------ INFORMATION SUPPLIED ------
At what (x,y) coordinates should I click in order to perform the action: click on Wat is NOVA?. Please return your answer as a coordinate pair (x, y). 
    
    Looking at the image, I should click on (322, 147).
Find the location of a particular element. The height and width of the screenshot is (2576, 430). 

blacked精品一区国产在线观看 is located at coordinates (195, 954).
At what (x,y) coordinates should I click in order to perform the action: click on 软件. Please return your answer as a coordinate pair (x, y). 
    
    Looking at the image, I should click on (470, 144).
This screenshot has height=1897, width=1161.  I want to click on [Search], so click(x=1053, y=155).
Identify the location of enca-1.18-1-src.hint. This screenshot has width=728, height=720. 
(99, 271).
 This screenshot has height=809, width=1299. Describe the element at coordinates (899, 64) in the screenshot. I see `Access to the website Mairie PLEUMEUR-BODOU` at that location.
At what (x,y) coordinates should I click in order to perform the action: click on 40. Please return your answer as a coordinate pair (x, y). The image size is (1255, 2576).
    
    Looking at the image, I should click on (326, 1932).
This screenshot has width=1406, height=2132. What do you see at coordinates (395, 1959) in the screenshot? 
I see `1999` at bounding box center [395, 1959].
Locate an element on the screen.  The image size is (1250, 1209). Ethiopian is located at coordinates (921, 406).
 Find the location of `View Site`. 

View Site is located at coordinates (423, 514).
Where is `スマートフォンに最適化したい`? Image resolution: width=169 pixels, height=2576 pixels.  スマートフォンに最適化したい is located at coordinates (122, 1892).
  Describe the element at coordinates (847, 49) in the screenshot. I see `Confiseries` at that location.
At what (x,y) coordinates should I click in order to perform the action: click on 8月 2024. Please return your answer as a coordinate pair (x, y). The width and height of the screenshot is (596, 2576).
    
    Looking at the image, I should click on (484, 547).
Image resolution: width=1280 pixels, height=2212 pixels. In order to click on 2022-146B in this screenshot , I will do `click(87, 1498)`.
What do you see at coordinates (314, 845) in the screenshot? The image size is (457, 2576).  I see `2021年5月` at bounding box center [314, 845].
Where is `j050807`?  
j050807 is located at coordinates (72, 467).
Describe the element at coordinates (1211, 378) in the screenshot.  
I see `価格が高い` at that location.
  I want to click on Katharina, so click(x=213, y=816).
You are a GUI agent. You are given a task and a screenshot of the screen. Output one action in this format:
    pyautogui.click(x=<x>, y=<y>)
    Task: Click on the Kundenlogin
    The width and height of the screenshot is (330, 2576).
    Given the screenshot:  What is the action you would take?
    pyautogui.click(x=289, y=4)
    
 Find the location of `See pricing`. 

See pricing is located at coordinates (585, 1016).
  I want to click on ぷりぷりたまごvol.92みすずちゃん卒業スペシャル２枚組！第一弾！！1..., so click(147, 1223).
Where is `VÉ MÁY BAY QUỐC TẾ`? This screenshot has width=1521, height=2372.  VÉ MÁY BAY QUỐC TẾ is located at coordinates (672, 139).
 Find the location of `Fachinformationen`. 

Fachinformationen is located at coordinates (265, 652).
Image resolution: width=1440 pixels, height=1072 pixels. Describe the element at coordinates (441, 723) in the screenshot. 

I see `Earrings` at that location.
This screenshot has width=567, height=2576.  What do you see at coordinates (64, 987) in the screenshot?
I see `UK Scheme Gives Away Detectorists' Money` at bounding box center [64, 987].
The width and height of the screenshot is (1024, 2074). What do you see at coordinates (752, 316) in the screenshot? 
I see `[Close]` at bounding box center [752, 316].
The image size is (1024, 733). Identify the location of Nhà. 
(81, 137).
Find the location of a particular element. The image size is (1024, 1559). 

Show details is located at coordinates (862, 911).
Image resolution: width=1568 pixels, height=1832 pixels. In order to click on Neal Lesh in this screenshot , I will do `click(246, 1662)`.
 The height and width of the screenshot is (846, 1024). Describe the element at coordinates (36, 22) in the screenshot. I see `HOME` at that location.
------
AIM OF THE EXERCISE: Return every line from the items above that contains the string "pixels".

ANSWER TO THE EXERCISE:
Where is `スマートフォンに最適化したい`? Image resolution: width=169 pixels, height=2576 pixels.  スマートフォンに最適化したい is located at coordinates (122, 1892).
Image resolution: width=1280 pixels, height=2212 pixels. In order to click on 2022-146B in this screenshot , I will do `click(87, 1498)`.
Image resolution: width=1440 pixels, height=1072 pixels. Describe the element at coordinates (441, 723) in the screenshot. 
Image resolution: width=1568 pixels, height=1832 pixels. In order to click on Neal Lesh in this screenshot , I will do `click(246, 1662)`.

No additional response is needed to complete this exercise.